**Problem set**
[A] According to the methods section, at what wavelength were the dye absorbance measurements taken?
[B] Copy the methods section between "Using potassium dichromate" and "during chemical oxidation.", inclusive, swapping "heated" for "warmed".

**Document section**
[Start]

2. Materials and Methods

2.1. Chemical Reagents

Acid orange 10 (1-phenylazo-2-naphthol-6, 8-disulfonic acid, disodium salt AO10; CI number: 16230; azo chemical class: C₁₆H₁₀N₂Na₂O₇S₂₎; supplied by Sigma-Aldrich, St. Louis, MO, USA) was used in this study as a representative dye for the investigation of its degradation by UV/IO₄⁻ treatment. Table 1 reports the AO10’s molecular structure and some other specifications. Sodium hydroxide or sulfuric acid (Sigma-Aldrich, St. Louis, MO, USA) were employed to adjust the pH of the solution. Sodium periodate, sodium sulfate, and potassium bromide were purchased from Acros Organics. Hexadecyltrimethylammonium bromide (CTAB), Tween 80 and Triton X100, which were used to test the effect of surfactants on AO10 degradation, were supplied by Sigma-Aldrich. Periodate solutions were prepared in distilled water. All purchased products had the purest grade available (>99%).

2.2. Photoreactor

A batch photoreactor with a capacity of 500 mL was adopted for the AO10 degradation experiments. A thermocouple was inserted into the reaction medium to measure the temperature of the solution. The temperature within the reactor was controlled at 20 ± 1 °C by circulating water in a cooling jacket surrounding the reactor. A 25 W low-pressure mercury lamp (intensity: 15 mW/cm²) with a maximum emitting wavelength of 254 nm was adopted to deliver UV-C irradiation for the experiment. A quartz tube housed the UV-C lame (Figure 2). This was later positioned at the center of the cell, 2 cm above the bottom.

2.3. Analytical Methodologies and Experimental Procedures for AO10 Degradation Tests

The photolytic degradation of AO10 was carried out in a cylindrical water-jacketed glass reactor with a constant solution volume of 200 mL. Circulating water was used to maintain a constant temperature of 20 °C for the solution. During the whole irradiation process, 300 rpm of magnetically constant stirring was utilized. Regular dye absorbance measurements were taken during AO10 degradation using a spectroFlex 6600 UV-VIS (photoLab^® 6600, Cincinnati, OH, USA) spectrophotometer at 477 nm to determine the dye concentration (a calibration curve was established prior, with non-recorded impact of pH 2–11 on λ_max). All experiments were performed in triplicate, and the average results of each test were recorded and reported. Error bars incorporated in the relevant graphs show the highest deviation of the mean.

Using potassium dichromate (K₂Cr₂O₇) as an oxidant in an acidic solution (H₂SO₄), the method proposed by Thomas and Mazas [33] was adopted for the determination of chemical oxygen demand (COD). The method utilized Hg²⁺ complexing agent and an Ag₂SO₄ catalyst. In COD analyzer, samples were heated to 150 °C for 2 h. The excess of potassium dichromate was detected using a UV-visible spectrophotometer. The COD value was calculated by comparing the initial dichromate concentration to the amount not consumed during chemical oxidation.

[End]

**Record excerpts**
[Start]

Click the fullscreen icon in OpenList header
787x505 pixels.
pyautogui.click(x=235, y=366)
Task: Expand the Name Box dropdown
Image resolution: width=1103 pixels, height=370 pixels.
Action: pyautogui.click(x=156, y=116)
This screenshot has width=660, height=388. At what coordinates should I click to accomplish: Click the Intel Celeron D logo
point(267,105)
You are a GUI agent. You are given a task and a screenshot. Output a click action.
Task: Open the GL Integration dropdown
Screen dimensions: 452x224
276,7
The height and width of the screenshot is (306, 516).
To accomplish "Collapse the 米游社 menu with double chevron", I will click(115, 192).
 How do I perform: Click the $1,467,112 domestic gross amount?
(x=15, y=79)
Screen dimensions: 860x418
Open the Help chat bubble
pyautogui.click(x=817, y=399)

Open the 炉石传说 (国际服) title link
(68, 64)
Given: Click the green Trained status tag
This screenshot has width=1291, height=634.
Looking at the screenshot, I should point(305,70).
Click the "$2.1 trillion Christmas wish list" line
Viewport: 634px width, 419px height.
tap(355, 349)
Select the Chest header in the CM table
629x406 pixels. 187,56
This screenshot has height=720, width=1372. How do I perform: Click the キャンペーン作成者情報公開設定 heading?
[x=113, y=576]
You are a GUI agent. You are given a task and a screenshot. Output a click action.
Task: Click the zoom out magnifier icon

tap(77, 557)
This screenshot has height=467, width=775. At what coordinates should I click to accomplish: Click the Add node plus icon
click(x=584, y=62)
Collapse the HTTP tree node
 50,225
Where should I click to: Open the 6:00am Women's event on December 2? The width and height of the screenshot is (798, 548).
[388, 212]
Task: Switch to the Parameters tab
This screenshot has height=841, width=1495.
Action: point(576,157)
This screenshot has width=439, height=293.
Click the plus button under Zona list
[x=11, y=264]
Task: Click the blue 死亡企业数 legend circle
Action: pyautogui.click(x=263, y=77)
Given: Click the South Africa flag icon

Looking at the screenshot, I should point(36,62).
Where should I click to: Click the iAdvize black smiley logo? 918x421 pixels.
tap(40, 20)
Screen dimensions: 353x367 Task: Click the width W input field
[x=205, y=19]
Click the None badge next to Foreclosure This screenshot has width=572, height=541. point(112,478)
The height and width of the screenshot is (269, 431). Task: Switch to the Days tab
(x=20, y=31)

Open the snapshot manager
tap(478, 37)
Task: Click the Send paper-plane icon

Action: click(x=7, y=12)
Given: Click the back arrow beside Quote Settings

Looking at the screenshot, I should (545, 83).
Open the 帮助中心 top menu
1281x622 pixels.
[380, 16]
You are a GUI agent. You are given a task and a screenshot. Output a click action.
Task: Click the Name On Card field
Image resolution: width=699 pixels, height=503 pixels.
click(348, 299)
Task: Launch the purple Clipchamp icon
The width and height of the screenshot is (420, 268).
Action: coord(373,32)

[End]

**Answer list**
[A] 477 nm

[B]
Using potassium dichromate (K₂Cr₂O₇) as an oxidant in an acidic solution (H₂SO₄), the method proposed by Thomas and Mazas [33] was adopted for the determination of chemical oxygen demand (COD). The method utilized Hg²⁺ complexing agent and an Ag₂SO₄ catalyst. In COD analyzer, samples were warmed to 150 °C for 2 h. The excess of potassium dichromate was detected using a UV-visible spectrophotometer. The COD value was calculated by comparing the initial dichromate concentration to the amount not consumed during chemical oxidation.